• If you need help identifying a pepper, disease, or plant issue, please post in Identification.

overly ripe?

I've noticed some of my orange hab pods on the plants are forming lines in the pods skin. I'm wondering if that means I should have picked them already?
 
Agree - too much water. That happened here last year, and this year I've been moving my plants (in pots) into the garage during periods of rain to prevent the same thing from happening. If they continue to get too much water, the pods will split along those lines. See if you can do something to keep them from getting (or staying) so wet, whether it's move them like I do or make some kind of covering.
 
These plants are in a raised bed so covering would be the only way. It must be the rain we have gotten. I hope it dries up a bit. Thanks
 
Mostly it was aesthetics, but yes, a split-open pod may attract other things, only "other things" didn't necessarily get all of my pods last year. An interesting thing to note is that, just like when our skin splits open then forms a scab, a split-open pod will ultimately form a protective layer over where it split, as long as it remains on the plant. And yes, just like our scabs being dark, the protective layer on the pods are dark, too. My pods were destined for being cut open and dehydrated, so I just cut these away and kept the good parts. I saw unripe as well as ripe pods split open, so the age of the pod didn't seem to make a difference. Ripe ones I picked and dehydrated right away, unripe ones I generally left on the plant to let them mature, which is why I noticed them forming the protective layer. (I hate to call that a "scab" since no blood is involved, though I guess that's pretty much what it is.)

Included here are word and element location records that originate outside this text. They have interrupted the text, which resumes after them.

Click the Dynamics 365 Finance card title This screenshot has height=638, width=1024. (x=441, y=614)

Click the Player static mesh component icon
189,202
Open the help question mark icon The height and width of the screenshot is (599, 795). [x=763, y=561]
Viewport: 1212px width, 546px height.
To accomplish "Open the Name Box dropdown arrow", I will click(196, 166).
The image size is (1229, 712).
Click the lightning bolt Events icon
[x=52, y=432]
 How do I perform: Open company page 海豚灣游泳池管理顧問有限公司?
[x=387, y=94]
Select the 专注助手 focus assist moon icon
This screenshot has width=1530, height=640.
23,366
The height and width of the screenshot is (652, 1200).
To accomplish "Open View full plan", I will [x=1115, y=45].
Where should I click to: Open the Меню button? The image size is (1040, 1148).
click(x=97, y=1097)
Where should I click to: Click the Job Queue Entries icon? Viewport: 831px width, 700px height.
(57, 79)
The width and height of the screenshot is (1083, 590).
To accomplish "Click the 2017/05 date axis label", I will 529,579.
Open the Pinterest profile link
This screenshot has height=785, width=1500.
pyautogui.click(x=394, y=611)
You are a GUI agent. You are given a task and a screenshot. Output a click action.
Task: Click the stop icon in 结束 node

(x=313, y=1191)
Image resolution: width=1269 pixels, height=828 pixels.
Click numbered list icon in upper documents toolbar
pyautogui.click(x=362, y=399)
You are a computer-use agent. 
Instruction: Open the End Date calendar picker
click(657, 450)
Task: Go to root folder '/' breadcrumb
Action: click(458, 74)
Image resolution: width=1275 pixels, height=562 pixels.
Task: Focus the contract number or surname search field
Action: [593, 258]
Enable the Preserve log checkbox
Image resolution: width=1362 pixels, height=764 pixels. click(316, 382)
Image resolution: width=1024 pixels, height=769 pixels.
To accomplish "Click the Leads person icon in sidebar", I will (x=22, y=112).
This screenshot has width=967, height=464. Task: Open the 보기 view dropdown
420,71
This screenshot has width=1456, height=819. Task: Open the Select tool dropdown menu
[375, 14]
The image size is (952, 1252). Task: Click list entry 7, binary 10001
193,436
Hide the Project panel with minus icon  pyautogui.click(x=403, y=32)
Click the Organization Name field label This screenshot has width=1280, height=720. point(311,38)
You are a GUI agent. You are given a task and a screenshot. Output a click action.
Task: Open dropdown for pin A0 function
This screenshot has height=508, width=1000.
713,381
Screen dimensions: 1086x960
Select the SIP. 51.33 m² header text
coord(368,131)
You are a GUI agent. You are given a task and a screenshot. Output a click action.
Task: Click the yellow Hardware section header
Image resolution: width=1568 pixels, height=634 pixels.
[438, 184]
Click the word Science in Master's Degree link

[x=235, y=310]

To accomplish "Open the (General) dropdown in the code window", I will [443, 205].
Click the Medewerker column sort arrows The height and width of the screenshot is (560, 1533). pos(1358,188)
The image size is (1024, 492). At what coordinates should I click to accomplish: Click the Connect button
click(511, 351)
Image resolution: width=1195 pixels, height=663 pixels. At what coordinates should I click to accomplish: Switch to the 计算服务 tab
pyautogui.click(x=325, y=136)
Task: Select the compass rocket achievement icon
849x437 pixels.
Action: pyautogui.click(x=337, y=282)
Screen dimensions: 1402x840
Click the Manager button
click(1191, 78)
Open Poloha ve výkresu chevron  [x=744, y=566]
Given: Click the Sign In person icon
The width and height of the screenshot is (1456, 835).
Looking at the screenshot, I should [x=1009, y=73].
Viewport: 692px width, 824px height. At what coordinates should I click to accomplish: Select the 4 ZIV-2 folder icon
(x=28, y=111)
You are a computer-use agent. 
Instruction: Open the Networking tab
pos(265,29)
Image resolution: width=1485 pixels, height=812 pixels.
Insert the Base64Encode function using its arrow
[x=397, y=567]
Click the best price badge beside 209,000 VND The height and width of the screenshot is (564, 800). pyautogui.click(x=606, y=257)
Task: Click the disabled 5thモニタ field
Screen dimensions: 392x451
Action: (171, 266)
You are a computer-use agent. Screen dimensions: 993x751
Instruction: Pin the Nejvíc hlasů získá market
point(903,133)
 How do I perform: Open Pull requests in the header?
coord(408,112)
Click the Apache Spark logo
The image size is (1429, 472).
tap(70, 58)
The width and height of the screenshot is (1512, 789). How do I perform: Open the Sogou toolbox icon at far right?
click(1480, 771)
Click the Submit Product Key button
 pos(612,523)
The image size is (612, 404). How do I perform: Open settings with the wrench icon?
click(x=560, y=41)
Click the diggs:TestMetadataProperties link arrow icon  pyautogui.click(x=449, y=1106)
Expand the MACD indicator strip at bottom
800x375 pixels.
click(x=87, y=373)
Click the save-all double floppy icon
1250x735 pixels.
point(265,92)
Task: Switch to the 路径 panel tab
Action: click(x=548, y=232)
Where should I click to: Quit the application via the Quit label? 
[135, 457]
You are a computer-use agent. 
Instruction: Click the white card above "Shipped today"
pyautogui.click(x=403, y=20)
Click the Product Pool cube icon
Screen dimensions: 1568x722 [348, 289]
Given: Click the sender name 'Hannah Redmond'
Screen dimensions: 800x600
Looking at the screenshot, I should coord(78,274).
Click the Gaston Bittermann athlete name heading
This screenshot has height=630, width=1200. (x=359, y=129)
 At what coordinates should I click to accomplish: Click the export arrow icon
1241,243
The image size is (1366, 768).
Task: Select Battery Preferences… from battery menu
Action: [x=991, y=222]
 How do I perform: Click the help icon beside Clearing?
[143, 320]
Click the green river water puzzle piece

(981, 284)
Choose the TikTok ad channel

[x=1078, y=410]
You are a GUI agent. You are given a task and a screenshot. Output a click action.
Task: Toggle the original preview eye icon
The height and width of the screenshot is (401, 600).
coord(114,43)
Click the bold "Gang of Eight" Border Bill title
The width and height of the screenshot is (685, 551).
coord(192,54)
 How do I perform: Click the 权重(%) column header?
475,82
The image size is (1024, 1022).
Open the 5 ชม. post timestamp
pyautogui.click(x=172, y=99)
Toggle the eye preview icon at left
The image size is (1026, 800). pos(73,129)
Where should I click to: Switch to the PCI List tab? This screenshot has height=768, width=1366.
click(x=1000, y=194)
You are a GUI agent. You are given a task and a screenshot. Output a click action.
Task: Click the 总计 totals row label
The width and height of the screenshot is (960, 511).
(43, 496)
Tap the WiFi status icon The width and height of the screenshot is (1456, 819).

Another interesting thing is that different varieties responded to the excess rain differently. The Congo Trinidads were the first and worst to split open. A couple other varieties split, too, though not as badly. Others didn't split at all.
 
dont worry about it, if the peppers get destroyed so easily they wouldn't have survived for so many million years
 
When I see lines on habs I assume (and rightly so for all I've cut open to check) they have molded inside, which was probably caused by water splashing up from the ground onto blooms. This should be seen in context though, once spring is over there is not much rain for the rest of the season.

Over ripening does not usually cause this. When they get over ripe they start to soften a bit (which IMO is when they taste the best) then they will start to rot at the stem end, evenly around the stem which (besides wind damage) is nature's way of making them fall off the plant.